Normality

The first year after stopping work was the worst. The paper work is incredible - and I could barely hold a pen! Not only was I getting and sending letters to my employer, but there were doctors, specialists (based in hospitals which create their own red-tape), the Job Centre (which is the front desk of welfare here), the Department of Work and Pensions, Her Majesty's Revenue and Customs, and The City Council. In each case a have a file an inch thick or more. I had to invent a filing system and be very careful to keep everything. I'm not a natural home filing person!

While all this was happening I was in incredible pain - often unable to hold a tooth-brush to brush my teeth for instance. As my Aussie friend remarked: "must making having a wank difficult!" [urm, yes...] I was also very anxious and swung into depression on a regular basis. I think I'd need a book to write about the various medications I've taken. I was quite lost in the UK system, though I'm not sure I'd have been better off anywhere else and I'm glad I don't live in the USA or India! Dealing with the pain, the disturbed mental states, the massive grief, and the bureaucracy nearly did me in at times. Though of course there are also positive memories of helpful and friendly doctors, and council staff; and of friends who rallied round.
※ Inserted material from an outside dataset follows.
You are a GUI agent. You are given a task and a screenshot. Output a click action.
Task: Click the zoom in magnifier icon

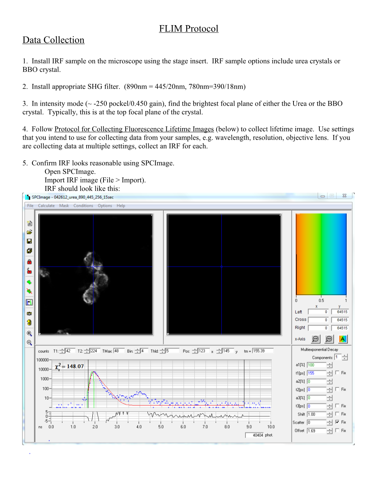pyautogui.click(x=29, y=333)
But the over-all effect, looking back, was to create a full-time job managing my health and my connections with the system that was supposed to support me. This aspect of the situation absorbed almost 100% of my energy for the first year or so. Then there were periodic flare-ups.

When you are chronically ill there is a tendency to over do things on good days. It requires pacing, but when you've been at 25% for a while, and suddenly you feel as good as maybe 50%, you tend to forget the new limitations imposed and go for 75% which causes a crash. There are boom and bust cycles. For me the other route into pain is when I'm stressed and physically tense - fibromyalgia means that holding tension, even involuntarily, is painful! And I'm often anxious - any kind of conflict however minor seems to send me into flight or fight without my having much say in the matter! The pain flare ups used to really freak me out. I thought I'm never going to be any better than this. I'm more used to the ups and downs now. I have some long term impairment, some constant pain, but if I manage myself better, then it's all manageable. If I pace myself then my quality of life is OK. I have days when I don't take pain-killers, and I don't take other drugs. I also have days when I take a lot of pain killers, a little valium, and a lot of chocolate!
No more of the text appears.